A False Confidence in the EU AI Act: Epistemic Gaps and Bureaucratic Traps
On July 10, 2025, the European Commission released the final draft of the General-Purpose Artificial Intelligence (GPAI) Code of Practice, a code designed to help industry comply with the AI Act’s rules. The Code has been under development since October 2024, following a kick-off plenary in September 2024. The Commission had planned to release the final draft by May 2, 2025; however, this delay has sparked widespread speculation ranging from concerns about industry lobbying to deeper ideological tensions between proponents of innovation and regulation.
Beyond these narratives, a fundamental issue emerges: an epistemic and conceptual disconnect at the core of the EU Artificial Intelligence Act, particularly in its approach to general-purpose AI (GPAI). The current version, which includes three chapters covering Transparency, Copyright, and Safety and Security, does not address these core problems.
The Legal Invention of General-Purpose AI
According to Art. 3(63) of the EU AI Act, a “general-purpose AI model” is defined as an AI model capable of performing a wide range of distinct tasks, regardless of the way the model is placed on the market. This term aligns with what the AI research community refers to as a foundation model—large-scale models trained on broad datasets to support multiple tasks. Examples include OpenAI’s ChatGPT series and Google’s Gemini.

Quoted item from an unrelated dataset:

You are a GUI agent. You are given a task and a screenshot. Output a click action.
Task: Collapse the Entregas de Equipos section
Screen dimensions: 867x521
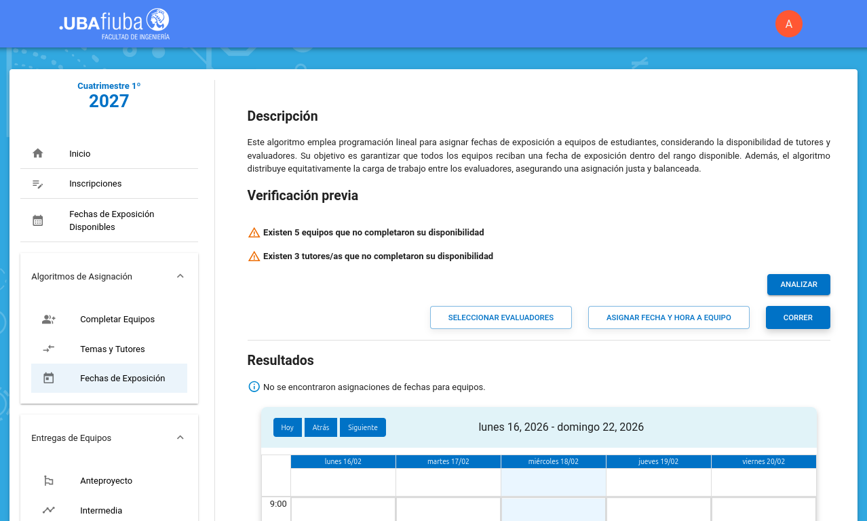[180, 438]

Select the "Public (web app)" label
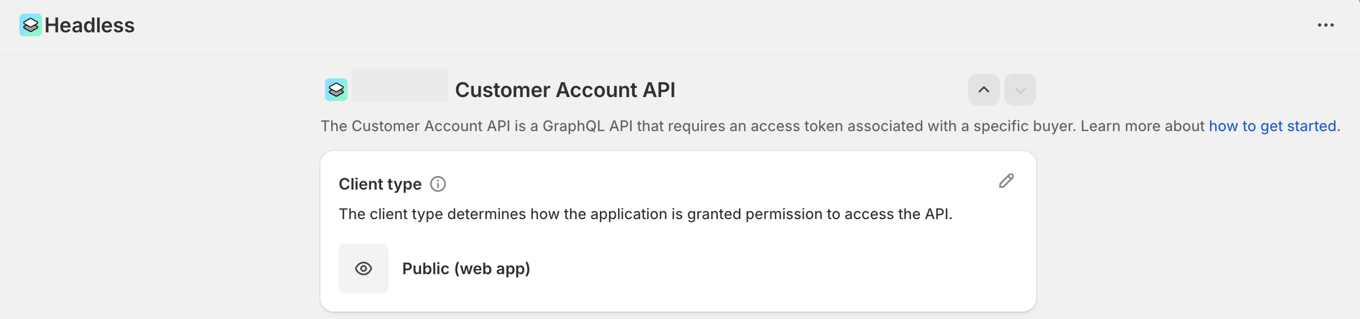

However, the term “general-purpose AI” did not originate within the AI research community but is a legal construct introduced by the EU AI Act. This attempt to impose legal clarity onto an evolving domain creates a false sense of certainty and stability, suggesting that AI systems can be easily classified and understood.
The Limits of a Risk-Based Framework
The EU AI Act employs a risk-based regulatory approach, defining risk as the combination of the probability of harm and its severity. This traditional view assumes harms are foreseeable, yet AI—especially foundation models—complicates this framework. The features of foundation models are difficult to quantify, complicating traditional risk assessment.

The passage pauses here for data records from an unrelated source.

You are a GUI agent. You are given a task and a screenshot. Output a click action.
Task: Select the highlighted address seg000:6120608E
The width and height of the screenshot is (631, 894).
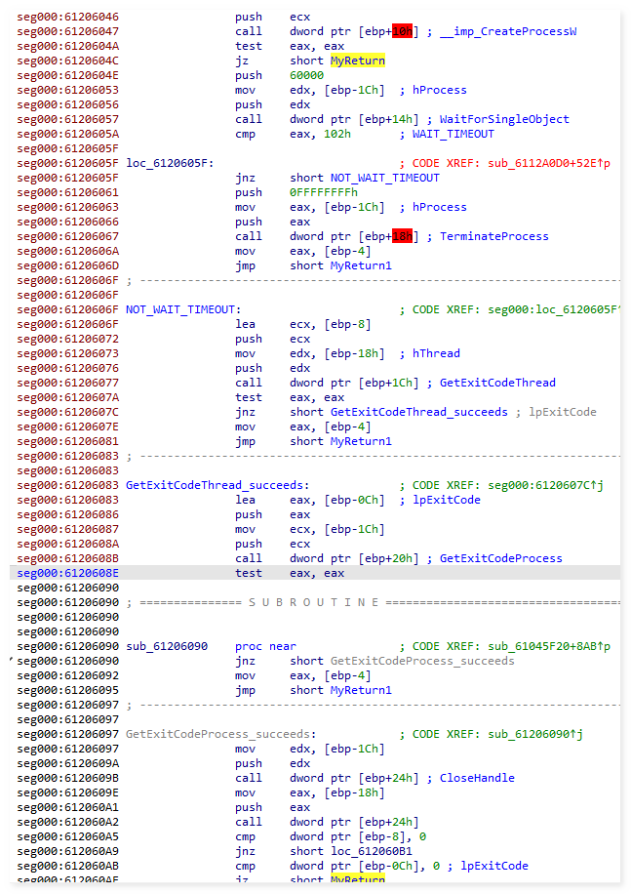(67, 573)
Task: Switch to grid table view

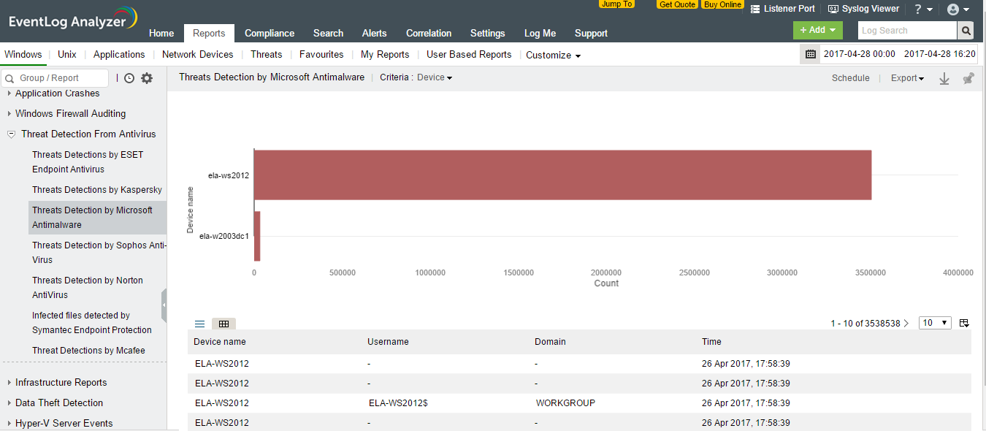Action: click(223, 324)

This creates a legal and epistemic tension: law requires certainty, yet AI challenges this prerequisite. The Act’s treatment of systemic risk reflects influences from AI Safety discourse, yet it lacks engagement with fundamental concepts such as alignment and control. By framing systemic risk as a technical property, the Act overlooks the critical role of deployment contexts and institutional oversight in shaping real-world harms.

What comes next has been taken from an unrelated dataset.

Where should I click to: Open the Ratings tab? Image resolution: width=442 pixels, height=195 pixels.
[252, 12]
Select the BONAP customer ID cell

The Bureaucratic Trap of Legal Certainty
Max Weber’s analysis of bureaucracy illustrates the mismatch between legal assumptions and technological realities. Bureaucracy relies on clear categorization, which the EU AI Act exemplifies through precise definitions. However, this legal formalism may hinder adaptive governance, locking Europe into outdated frameworks as AI research advances.
Thomas Kuhn’s theory of scientific revolutions further explains this phenomenon. Kuhn described “normal science” as operating within established paradigms, with shifts occurring when anomalies accumulate. The current state of AI research is disrupting existing paradigms, yet legal systems tend to lag behind.
The risk of legislating yesterday’s paradigms into tomorrow’s world is significant. Instead of anchoring regulation in fixed categories, policymakers should adopt governance mechanisms that anticipate conceptual change and allow for iterative revisions. This requires a shift from static definitions to a framework accommodating AI’s evolving nature.
Anticipatory Governance of Emerging Technologies
The OECD’s work on anticipatory innovation governance illustrates how frameworks can prepare for multiple possible futures. Such governance can be embedded into core policymaking processes, contrasting sharply with the EU AI Act’s reliance on fixed categories. This approach emphasizes flexibility and iterative review, essential for effective governance in the rapidly changing AI landscape.
The delay in releasing the GPAI Code of Practice should not be viewed as a moment of conflict but as an opportunity to consider a more suitable governance framework—one that embraces uncertainty and adapts to change rather than imposing rigid definitions.